START TASK INPUT
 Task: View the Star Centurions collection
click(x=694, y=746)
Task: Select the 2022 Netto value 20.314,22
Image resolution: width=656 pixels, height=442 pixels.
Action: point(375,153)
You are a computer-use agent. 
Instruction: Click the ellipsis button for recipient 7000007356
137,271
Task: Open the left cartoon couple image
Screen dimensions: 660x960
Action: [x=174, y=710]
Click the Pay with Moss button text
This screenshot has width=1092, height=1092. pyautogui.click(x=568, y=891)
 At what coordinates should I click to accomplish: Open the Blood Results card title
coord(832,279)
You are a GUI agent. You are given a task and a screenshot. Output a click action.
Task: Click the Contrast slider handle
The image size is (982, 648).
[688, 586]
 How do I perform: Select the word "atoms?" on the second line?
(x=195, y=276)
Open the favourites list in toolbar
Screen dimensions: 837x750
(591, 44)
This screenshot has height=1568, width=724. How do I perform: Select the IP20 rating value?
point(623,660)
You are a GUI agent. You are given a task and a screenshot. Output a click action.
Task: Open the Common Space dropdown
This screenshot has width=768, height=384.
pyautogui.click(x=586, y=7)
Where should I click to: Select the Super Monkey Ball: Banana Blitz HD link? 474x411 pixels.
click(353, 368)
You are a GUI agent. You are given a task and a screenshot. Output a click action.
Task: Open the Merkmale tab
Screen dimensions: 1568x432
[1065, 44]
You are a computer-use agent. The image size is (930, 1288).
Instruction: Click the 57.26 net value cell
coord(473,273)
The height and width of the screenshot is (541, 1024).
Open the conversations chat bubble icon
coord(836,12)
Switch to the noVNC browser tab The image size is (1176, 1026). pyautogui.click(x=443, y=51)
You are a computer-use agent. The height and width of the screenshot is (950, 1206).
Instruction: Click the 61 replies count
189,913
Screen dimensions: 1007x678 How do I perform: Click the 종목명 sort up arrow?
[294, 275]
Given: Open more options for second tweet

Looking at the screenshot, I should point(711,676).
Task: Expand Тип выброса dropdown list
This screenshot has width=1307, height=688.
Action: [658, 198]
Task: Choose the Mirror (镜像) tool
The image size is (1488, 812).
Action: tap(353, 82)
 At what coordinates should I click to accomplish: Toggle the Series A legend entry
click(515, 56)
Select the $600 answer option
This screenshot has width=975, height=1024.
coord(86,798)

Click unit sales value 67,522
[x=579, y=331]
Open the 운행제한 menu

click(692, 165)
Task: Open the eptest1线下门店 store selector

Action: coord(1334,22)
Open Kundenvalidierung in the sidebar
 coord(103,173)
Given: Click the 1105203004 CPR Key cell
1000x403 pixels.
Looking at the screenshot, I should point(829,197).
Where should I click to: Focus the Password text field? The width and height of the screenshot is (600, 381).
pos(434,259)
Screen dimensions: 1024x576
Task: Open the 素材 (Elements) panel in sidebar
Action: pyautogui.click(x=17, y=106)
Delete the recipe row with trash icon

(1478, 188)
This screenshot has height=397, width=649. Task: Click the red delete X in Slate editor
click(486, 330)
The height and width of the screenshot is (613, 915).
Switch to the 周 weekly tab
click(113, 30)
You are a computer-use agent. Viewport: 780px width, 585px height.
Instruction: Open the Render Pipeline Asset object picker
END TASK INPUT
Show all lines from the data above in which the word "computer" appears.

### RESPONSE TO THIS EXERCISE:
You are a computer-use agent. 
You are a computer-use agent. The image size is (930, 1288).
You are a computer-use agent. The height and width of the screenshot is (950, 1206).
You are a computer-use agent. Viewport: 780px width, 585px height.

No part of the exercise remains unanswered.